Interesting conclusions (page 18-19) made by the author are:
1. a model of only a few dimensions can sometimes adequately describe the chaotic behavior of a continuum system, the high dimensionality of the system is not required.
2. there exist fundamental geometrical structures which reappear in many different nonlinear systems.

Pg 30 -
Poincare realized that even in celestial mechanics determinism did not imply unlimited predictability. For purely deterministic dynamical systems, predictability may be extremely limited.
The degree of unpredictability --> entropy of the given system.

pg 32 ->
Kolmogorov, Sinai and others were able to show that, if one considers the set of all possible pratitions, and selects the one which gives the largest numerical value for the entropy, the number one obtains is a topological invariant of the system, independent of the coordinate system used to describe the original continuous variables v.

34:
the entropy describes the rate at which information flows from the microscopic variables up to the macropscopic.
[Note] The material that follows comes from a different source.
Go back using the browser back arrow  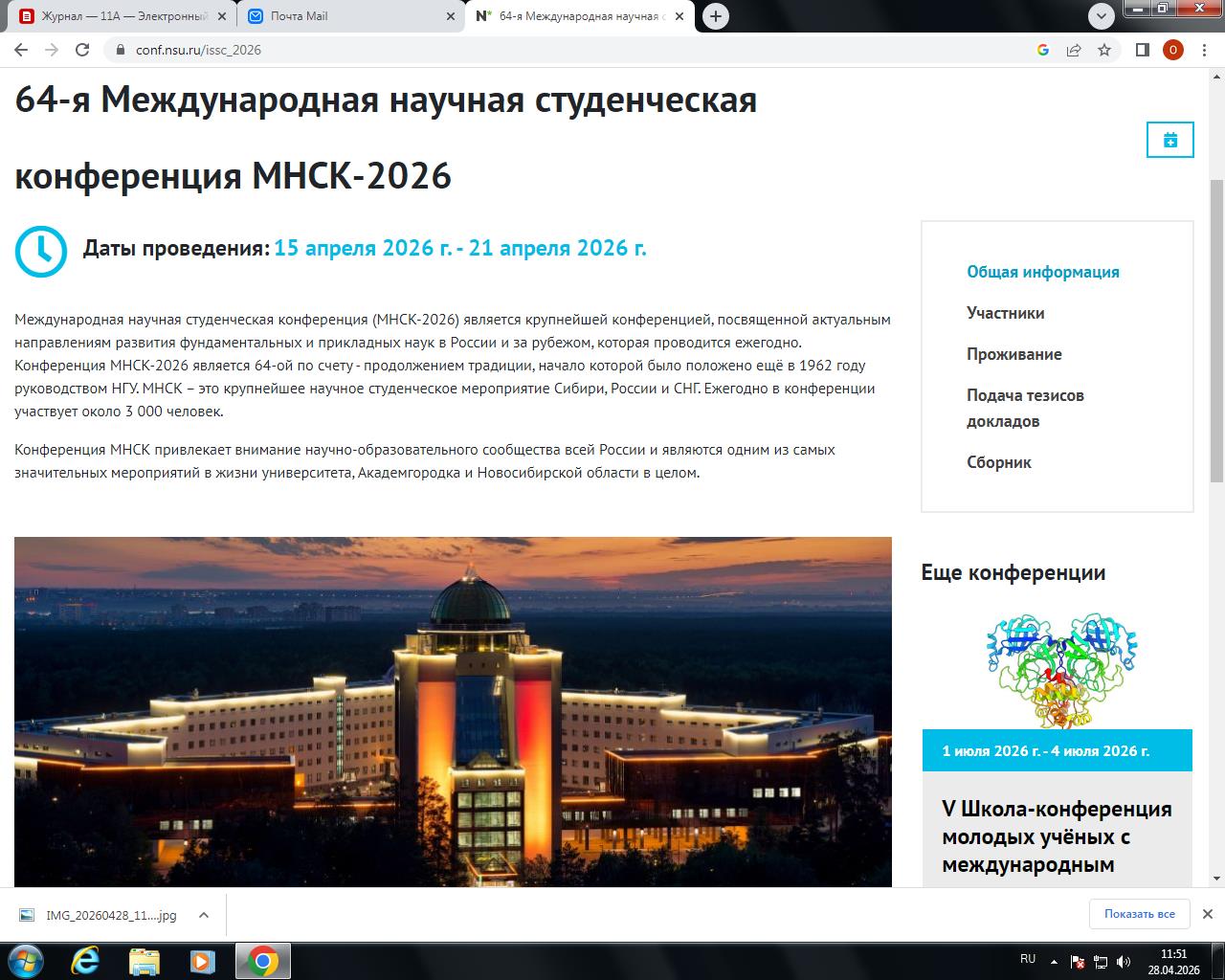click(x=21, y=50)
But in presence of noise, partition definition of entropy does not help,as the partition becomes finer than length scale by the noise.
In mechanics the transmission of information requires the possibility of change.
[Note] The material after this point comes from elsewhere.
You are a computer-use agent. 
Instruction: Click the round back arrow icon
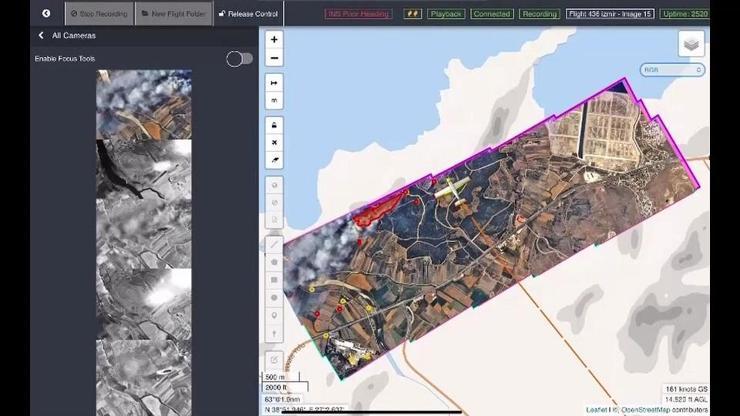click(x=45, y=13)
The channel capacity is defined as maximum rate one can find by varying the statistics of the input message over all possible input ensembles and using the optimum.
For dynamical systems, a particular input ensemble is selected by the properties of the system itself. Thus, information (Stored in the system) is quantifies as the average increase in out ability to predict the future of a system when we learn its past. Thus it is the difference in the expected randomness of a system with and without knowledge of its past. [pg 40]

[48-49]
our information about a system cannot increase in the absence of observation.
sharper distributions representing greater stored information will spread faster than broad distributions.
The maximum entropy or loss of predictability will thus occur when the stored information is at the maximum. under this definition both the stored information and entropy of a purely stochastic map will be zero.

pg 55 the entropy in the limit of "pure determinism"
In deterministic case (for zero noise), the information storage capacity of the map diverges. But, it becomes finite with the addition of noise, and information stored by higher iterates of the map has the concave behavior.
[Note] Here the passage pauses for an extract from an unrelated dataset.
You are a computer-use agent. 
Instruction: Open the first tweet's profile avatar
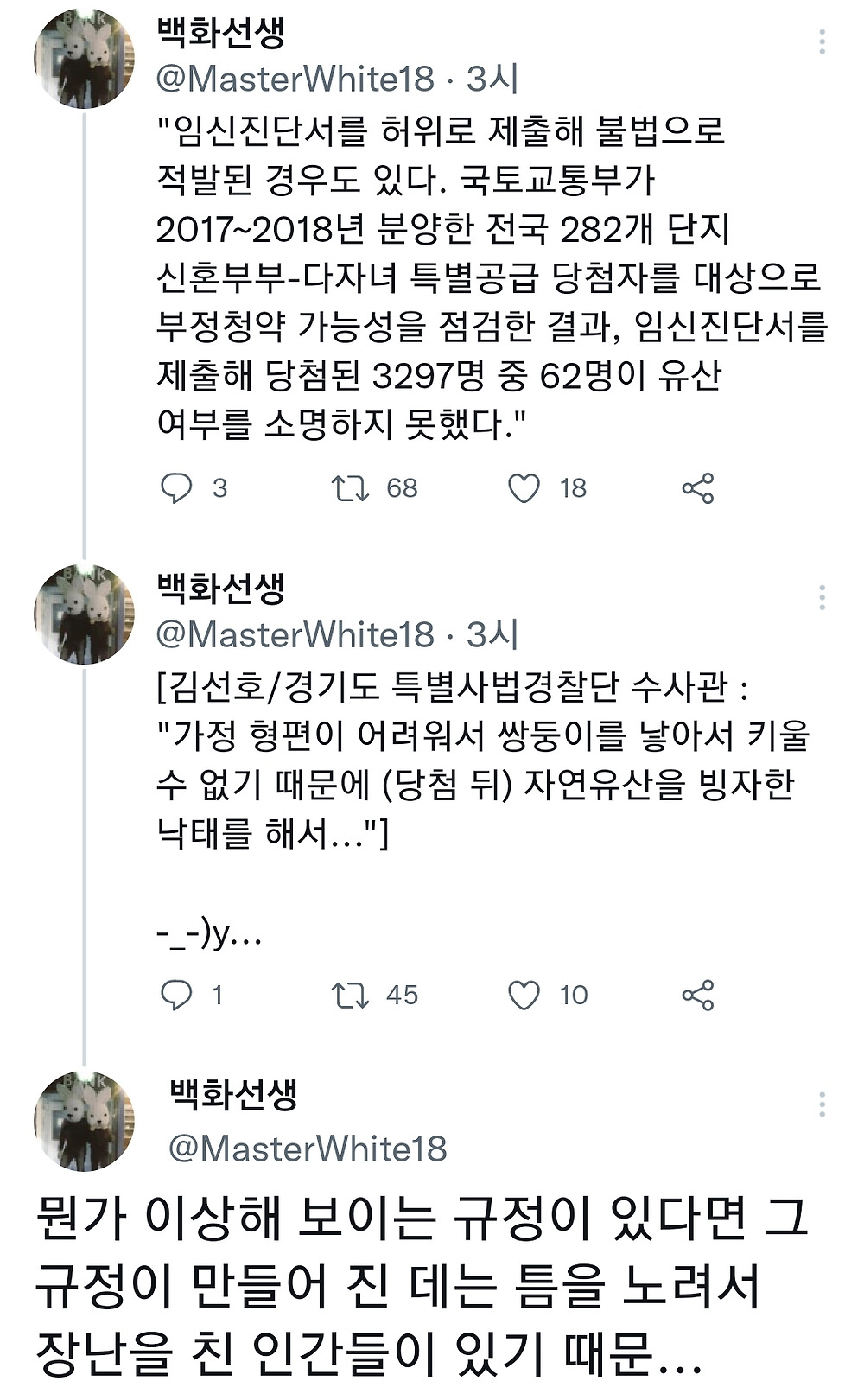[84, 59]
one task of an experimenter studying a new system is to characterize the determinism of the system, which can be described as the information stored through time in the dynamical variables. if the system has a positive entropy, some or all of this causal connection will be lost in the passage of time.

pg69
in a real chaotic system with noise present, initial data has predictive value for only a limited time, events which are too far apart are causally disconnected. correlations extend over only a finite length of the string of symbols, old experience ceases to have predictive value.

[pg 93]
from a classical perspective, it is clear that an experimenter's claim that he is "in the noise", and that there is no point in attempting to increase resolution, is an assumption. if the observation rate is less than the entropy of the system at some resolution level, the system will appear stochastic, even if it were "completely deterministic".

pg 103
The dimension of an object should describe how its volume scales with increasing linear size.

pg 109:
the usefulness of a "dimension" number as a scaling exponent depends on the number of orders of magnitude between the smallest and largest length scales. Robert Shaw comments that "the more low-dimensional structure there is in the reconstructed attractor, the less well-defined is a single "dimension" number. Thus, there is little reason at this point to prefer one dimension algorithm over another as "more fundamental".

In short:
Comments on the book -
Book has been vividly written with less of mathematical probing (or the probe is kept to minimal and necessary, whenever required).

Technically - attacks fundamental problem of what information and flow of information is related to "determinism" factor of a chaotic system.